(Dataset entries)
:::

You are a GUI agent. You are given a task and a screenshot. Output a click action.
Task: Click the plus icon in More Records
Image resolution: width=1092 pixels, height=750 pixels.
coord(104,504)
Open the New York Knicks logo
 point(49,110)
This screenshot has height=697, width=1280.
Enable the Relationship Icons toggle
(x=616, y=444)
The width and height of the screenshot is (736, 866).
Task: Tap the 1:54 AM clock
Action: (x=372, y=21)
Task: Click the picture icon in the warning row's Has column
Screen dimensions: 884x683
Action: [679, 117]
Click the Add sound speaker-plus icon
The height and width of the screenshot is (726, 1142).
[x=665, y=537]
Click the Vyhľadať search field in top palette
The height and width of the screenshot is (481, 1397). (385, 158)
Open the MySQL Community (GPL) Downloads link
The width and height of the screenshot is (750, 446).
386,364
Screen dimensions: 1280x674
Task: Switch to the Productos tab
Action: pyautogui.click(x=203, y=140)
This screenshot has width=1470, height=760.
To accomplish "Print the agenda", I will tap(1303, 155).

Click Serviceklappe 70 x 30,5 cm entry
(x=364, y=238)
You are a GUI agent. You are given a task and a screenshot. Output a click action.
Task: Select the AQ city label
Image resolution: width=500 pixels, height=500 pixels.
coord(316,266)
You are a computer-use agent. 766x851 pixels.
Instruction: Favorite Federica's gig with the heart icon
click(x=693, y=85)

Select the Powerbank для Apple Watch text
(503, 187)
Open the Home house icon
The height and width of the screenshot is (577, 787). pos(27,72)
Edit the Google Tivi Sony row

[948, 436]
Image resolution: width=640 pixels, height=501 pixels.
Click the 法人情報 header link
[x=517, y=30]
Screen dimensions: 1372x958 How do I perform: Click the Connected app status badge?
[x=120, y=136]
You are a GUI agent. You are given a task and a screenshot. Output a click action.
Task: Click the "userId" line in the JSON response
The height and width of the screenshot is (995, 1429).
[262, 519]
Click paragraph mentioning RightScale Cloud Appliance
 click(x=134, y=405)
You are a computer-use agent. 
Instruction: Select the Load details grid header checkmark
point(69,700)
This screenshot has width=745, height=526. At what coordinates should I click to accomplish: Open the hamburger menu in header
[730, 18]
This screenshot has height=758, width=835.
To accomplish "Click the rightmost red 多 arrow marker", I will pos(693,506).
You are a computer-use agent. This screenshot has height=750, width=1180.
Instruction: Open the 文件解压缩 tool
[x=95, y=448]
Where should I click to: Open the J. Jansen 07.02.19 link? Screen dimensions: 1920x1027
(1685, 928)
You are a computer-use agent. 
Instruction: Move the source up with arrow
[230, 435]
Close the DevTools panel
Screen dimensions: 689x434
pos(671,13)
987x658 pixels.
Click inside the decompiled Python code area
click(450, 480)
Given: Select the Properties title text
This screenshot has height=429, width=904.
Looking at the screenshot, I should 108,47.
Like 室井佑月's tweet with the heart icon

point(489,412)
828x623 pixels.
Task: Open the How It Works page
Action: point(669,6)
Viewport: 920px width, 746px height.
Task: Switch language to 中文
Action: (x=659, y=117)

:::

#### About this exercise
This exercise calls for every record above to be written out again exactly.

#### Exercise result
You are a GUI agent. You are given a task and a screenshot. Output a click action.
Task: Click the plus icon in More Records
Image resolution: width=1092 pixels, height=750 pixels.
coord(104,504)
Open the New York Knicks logo
 point(49,110)
This screenshot has height=697, width=1280.
Enable the Relationship Icons toggle
(x=616, y=444)
The width and height of the screenshot is (736, 866).
Task: Tap the 1:54 AM clock
Action: (x=372, y=21)
Task: Click the picture icon in the warning row's Has column
Screen dimensions: 884x683
Action: [679, 117]
Click the Add sound speaker-plus icon
The height and width of the screenshot is (726, 1142).
[x=665, y=537]
Click the Vyhľadať search field in top palette
The height and width of the screenshot is (481, 1397). (385, 158)
Open the MySQL Community (GPL) Downloads link
The width and height of the screenshot is (750, 446).
386,364
Screen dimensions: 1280x674
Task: Switch to the Productos tab
Action: pyautogui.click(x=203, y=140)
This screenshot has width=1470, height=760.
To accomplish "Print the agenda", I will tap(1303, 155).

Click Serviceklappe 70 x 30,5 cm entry
(x=364, y=238)
You are a GUI agent. You are given a task and a screenshot. Output a click action.
Task: Select the AQ city label
Image resolution: width=500 pixels, height=500 pixels.
coord(316,266)
You are a computer-use agent. 766x851 pixels.
Instruction: Favorite Federica's gig with the heart icon
click(x=693, y=85)

Select the Powerbank для Apple Watch text
(503, 187)
Open the Home house icon
The height and width of the screenshot is (577, 787). pos(27,72)
Edit the Google Tivi Sony row

[948, 436]
Image resolution: width=640 pixels, height=501 pixels.
Click the 法人情報 header link
[x=517, y=30]
Screen dimensions: 1372x958 How do I perform: Click the Connected app status badge?
[x=120, y=136]
You are a GUI agent. You are given a task and a screenshot. Output a click action.
Task: Click the "userId" line in the JSON response
The height and width of the screenshot is (995, 1429).
[262, 519]
Click paragraph mentioning RightScale Cloud Appliance
 click(x=134, y=405)
You are a computer-use agent. 
Instruction: Select the Load details grid header checkmark
point(69,700)
This screenshot has width=745, height=526. At what coordinates should I click to accomplish: Open the hamburger menu in header
[730, 18]
This screenshot has height=758, width=835.
To accomplish "Click the rightmost red 多 arrow marker", I will pos(693,506).
You are a computer-use agent. This screenshot has height=750, width=1180.
Instruction: Open the 文件解压缩 tool
[x=95, y=448]
Where should I click to: Open the J. Jansen 07.02.19 link? Screen dimensions: 1920x1027
(1685, 928)
You are a computer-use agent. 
Instruction: Move the source up with arrow
[230, 435]
Close the DevTools panel
Screen dimensions: 689x434
pos(671,13)
987x658 pixels.
Click inside the decompiled Python code area
click(450, 480)
Given: Select the Properties title text
This screenshot has height=429, width=904.
Looking at the screenshot, I should 108,47.
Like 室井佑月's tweet with the heart icon

point(489,412)
828x623 pixels.
Task: Open the How It Works page
Action: point(669,6)
Viewport: 920px width, 746px height.
Task: Switch language to 中文
Action: (x=659, y=117)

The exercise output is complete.